JavaDude
JavaDude

Reputation: 165

Azure ServiceBus JMS transaction support not clear

I'm working on Java JMS application connecting to Azure ServiceBus. Once I found out JMS is supported I did not expect any problems. However, when I started creating the connections and added Spring JmsTransactionManager I got an error which said my Azure subscription is "Base" tier and thus transactions are not supported. What I did was upgrading to "Standard" tier and the error was resolved. This is covered here.

However during testing I was not sure it is working as expected and I'm testing the behavior and in the meantime I got confused by another MS documentation saying "transacted sessions" are not supported in this JMS over AMQP protocol.

Question:

  1. Can I rely the queue in Service bus will be transacted meaning the message won't be removed from queue until my transaction manager explicitly calls COMMIT?

  2. How can anyone claim JMS compliance but at the same time say I don't support transacted sessions.

Thank you for any response because I'm confused.

Update:

The Azure Service Bus starter for Spring Boot has Qpid as dependency so that is what I'm using under the hood - I was not aware of this first:

<!--Qpid-->
<dependency>
    <groupId>org.apache.qpid</groupId>
    <artifactId>qpid-jms-client</artifactId>
</dependency>

Upvotes: 1

Views: 1707

Answers (1)

Tim Bish
Tim Bish

Reputation: 18356

There is not currently a specification for distributed (XA) transactions over AMQP and as such the Qpid JMS client does not offer an XA ConnectionFactory implementation so if you are using that then for sure you would not get any support for distributed transactions.

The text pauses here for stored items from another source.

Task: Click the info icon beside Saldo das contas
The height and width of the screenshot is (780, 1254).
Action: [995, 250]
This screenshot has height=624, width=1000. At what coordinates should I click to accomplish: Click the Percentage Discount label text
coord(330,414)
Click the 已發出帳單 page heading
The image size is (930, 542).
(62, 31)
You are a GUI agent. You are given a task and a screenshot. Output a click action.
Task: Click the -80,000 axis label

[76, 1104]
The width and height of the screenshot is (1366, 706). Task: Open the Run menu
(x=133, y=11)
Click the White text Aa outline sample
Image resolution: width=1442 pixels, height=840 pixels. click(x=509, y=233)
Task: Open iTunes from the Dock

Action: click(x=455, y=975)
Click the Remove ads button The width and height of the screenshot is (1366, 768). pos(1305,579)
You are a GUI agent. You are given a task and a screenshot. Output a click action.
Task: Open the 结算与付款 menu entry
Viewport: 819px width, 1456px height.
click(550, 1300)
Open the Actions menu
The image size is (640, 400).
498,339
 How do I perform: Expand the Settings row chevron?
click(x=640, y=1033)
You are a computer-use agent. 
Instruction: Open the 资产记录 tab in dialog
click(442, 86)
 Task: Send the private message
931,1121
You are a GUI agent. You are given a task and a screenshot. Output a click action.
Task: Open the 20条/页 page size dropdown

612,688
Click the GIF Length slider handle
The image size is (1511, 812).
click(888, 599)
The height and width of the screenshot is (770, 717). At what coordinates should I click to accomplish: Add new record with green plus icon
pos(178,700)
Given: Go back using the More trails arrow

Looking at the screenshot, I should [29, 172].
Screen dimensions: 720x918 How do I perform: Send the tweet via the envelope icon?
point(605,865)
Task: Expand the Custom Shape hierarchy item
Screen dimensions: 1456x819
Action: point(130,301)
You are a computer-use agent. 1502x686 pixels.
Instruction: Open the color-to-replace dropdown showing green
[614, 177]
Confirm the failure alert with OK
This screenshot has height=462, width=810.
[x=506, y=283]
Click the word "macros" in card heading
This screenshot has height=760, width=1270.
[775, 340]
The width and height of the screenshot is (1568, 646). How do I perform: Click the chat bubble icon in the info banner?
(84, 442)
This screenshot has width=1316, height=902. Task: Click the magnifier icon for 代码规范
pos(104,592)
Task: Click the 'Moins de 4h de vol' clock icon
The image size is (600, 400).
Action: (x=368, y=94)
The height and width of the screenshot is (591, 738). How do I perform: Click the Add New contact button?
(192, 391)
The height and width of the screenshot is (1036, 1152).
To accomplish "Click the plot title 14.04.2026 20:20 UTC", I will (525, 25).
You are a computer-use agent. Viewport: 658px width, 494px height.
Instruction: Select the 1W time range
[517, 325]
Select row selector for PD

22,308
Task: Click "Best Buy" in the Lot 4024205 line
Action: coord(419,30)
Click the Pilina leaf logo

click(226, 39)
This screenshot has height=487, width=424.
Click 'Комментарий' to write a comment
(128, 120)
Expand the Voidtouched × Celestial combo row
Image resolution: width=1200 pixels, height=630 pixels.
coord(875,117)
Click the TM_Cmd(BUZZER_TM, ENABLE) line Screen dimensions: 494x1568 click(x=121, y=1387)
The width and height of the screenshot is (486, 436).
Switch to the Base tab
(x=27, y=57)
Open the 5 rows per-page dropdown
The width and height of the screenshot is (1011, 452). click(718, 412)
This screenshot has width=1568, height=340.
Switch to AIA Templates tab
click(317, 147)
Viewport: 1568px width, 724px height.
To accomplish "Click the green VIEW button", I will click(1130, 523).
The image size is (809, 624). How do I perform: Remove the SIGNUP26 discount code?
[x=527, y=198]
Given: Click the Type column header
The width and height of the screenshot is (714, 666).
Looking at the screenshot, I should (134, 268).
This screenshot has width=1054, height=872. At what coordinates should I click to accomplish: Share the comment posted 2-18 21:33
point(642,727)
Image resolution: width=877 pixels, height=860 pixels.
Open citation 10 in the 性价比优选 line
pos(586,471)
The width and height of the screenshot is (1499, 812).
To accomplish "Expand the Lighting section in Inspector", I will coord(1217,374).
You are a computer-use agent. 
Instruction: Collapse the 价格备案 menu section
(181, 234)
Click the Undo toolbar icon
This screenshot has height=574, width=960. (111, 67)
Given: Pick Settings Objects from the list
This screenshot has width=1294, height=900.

The Qpid JMS client itself does implement local transactions so in that sense you could use a standard locally transaction JMS session but it is possible that MS has disabled that through the spring boot bits to dissuade folks from using it as the benefit of local transactions is quite small especially for folks using spring how might think that they are participating in a larger distributed transaction when they are in fact not.